The plot gives each of the leads a good solid motivation to get underway and keep going – when characters troop around needing to go somewhere and do something, there’s always a risk that it will feel like only a quest for plot coupons. In this case, there is urgency and risk as our various heroes battle storms and troops to a satisfying conclusion.
If you enjoyed the first book, you’ll definitely like this one.
The three leads in this book each discover that they have abilities beyond or outside what they’ve attempted to that point in their lives.
- Paolina Barthes – a young woman from a tiny, backwards fishing village on the Wall. She’s a mathematical and engineering genius purely by intuition. She’s frustrated and bored out of her mind as the go-to engineer in the tiny culture that has basically no respect for women. She creates a clock/device in a frenzy of invention, and then flees to find ‘English Wizards’ to help her better understand the world’s workings. While she’s youthfully naive, her intelligence and determination are also convincingly shown.
- Emily Childress – librarian Yale Divinity School. Kidnapped/scooped away by the White Bird secret society. Once on the transatlantic voyage, she learns that she’s to be sacrificed to an opposing group as a political pawn. Instead she ends up the only survivor, impersonating the woman who’d intended to betray her. She’s always thought of herself as a minor cog, but while claiming authority decides that it’s ultimately the same as having that authority.

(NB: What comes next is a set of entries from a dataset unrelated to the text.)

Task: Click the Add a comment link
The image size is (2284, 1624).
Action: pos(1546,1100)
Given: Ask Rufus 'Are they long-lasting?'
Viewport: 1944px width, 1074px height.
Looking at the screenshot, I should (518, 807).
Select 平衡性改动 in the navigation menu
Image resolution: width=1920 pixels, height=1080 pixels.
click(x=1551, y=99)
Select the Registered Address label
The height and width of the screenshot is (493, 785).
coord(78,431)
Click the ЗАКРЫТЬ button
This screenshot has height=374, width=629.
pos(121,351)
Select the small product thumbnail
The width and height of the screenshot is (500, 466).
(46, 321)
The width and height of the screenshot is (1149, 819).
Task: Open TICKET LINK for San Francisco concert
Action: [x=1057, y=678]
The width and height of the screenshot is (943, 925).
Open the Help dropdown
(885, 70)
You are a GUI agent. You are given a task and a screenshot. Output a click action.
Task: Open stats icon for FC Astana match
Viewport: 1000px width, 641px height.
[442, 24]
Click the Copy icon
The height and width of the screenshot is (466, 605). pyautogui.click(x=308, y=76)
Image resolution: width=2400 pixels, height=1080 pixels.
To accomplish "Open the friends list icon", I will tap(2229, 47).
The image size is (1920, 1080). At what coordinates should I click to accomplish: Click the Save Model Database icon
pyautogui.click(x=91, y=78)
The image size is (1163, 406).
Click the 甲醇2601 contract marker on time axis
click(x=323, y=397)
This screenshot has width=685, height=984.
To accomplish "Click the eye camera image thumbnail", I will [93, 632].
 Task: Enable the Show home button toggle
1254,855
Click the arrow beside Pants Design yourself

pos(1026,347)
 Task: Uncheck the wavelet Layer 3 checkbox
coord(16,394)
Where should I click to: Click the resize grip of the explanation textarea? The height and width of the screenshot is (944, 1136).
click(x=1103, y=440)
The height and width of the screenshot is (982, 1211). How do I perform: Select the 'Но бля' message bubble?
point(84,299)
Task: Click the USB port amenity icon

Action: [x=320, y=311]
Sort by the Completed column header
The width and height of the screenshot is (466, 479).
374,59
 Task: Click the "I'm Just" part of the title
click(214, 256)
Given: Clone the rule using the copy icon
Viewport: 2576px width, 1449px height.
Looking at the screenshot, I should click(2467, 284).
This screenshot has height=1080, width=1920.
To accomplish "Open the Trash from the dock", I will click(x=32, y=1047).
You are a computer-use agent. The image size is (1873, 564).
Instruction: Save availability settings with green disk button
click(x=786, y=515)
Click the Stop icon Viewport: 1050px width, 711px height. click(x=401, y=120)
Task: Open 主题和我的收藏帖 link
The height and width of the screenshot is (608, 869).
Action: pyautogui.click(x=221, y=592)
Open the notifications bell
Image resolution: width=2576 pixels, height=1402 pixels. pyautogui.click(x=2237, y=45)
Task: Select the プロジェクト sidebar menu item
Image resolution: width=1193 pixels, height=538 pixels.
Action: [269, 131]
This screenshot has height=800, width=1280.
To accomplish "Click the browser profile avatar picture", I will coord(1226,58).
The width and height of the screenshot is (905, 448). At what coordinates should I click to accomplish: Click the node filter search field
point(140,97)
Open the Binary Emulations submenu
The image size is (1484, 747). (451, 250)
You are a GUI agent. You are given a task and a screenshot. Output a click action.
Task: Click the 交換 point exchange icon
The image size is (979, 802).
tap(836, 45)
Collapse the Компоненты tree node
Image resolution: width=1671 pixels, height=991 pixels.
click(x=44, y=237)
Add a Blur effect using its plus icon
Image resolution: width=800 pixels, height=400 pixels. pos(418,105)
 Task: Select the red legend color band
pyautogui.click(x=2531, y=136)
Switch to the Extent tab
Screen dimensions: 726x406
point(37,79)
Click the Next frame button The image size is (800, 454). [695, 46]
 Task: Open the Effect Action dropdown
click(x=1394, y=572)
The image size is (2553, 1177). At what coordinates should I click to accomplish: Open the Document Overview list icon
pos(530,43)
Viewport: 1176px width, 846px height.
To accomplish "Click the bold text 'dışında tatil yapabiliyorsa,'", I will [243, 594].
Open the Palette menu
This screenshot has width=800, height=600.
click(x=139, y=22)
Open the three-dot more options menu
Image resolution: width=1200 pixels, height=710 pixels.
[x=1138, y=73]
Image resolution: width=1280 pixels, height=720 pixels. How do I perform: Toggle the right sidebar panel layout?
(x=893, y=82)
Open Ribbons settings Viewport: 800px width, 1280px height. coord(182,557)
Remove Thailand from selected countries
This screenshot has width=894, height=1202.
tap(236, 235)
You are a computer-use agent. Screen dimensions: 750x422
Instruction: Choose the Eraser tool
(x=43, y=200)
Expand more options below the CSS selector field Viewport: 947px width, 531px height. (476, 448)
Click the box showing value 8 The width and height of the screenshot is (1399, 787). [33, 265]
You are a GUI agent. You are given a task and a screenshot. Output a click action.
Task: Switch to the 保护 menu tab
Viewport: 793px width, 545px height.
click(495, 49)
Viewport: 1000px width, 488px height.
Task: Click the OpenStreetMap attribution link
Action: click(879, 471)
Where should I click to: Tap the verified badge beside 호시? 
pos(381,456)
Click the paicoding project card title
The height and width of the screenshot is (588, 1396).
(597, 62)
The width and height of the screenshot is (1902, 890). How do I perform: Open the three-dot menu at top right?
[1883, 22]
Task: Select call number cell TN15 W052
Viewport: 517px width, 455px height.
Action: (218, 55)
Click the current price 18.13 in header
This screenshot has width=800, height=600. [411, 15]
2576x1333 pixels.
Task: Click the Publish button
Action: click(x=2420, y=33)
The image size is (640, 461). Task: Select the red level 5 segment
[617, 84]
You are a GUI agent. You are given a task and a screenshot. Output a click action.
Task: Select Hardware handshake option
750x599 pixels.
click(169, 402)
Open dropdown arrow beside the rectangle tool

- Threadgill Angus Al-Wazir Chief Petty Officer, lost from the zeppelin expedition in book 1, got back to England, was court-martialled, and now is sent back on a wall expedition as the only Royal Navy with experience there. There are some nice glimpses into his mind as he prepares for the trip, buying dirty pictures and coshes to help manage the large group of men under his ‘command’.
- Boaz, a Brass Man, met first by Paolina, and then travelling with Al-Wazir. I hope we see more of him in the next book, he’s really intriguing. Does he have a soul, is it as simple as Paolina’s insight that he needs to think of himself as an individual rather than ‘a Brass’?
- Captain Leung – captain of the submarine conveying Mask Childress at the end of the novel.
- The wall expedition is intending to drill a tunnel through the wall. I could have done without three quarters of the phallic references to the huge drilling machine – yeah, yeah, I get it. The writing is plenty descriptive, I can visualize it without the metaphoric nudges to my ribs.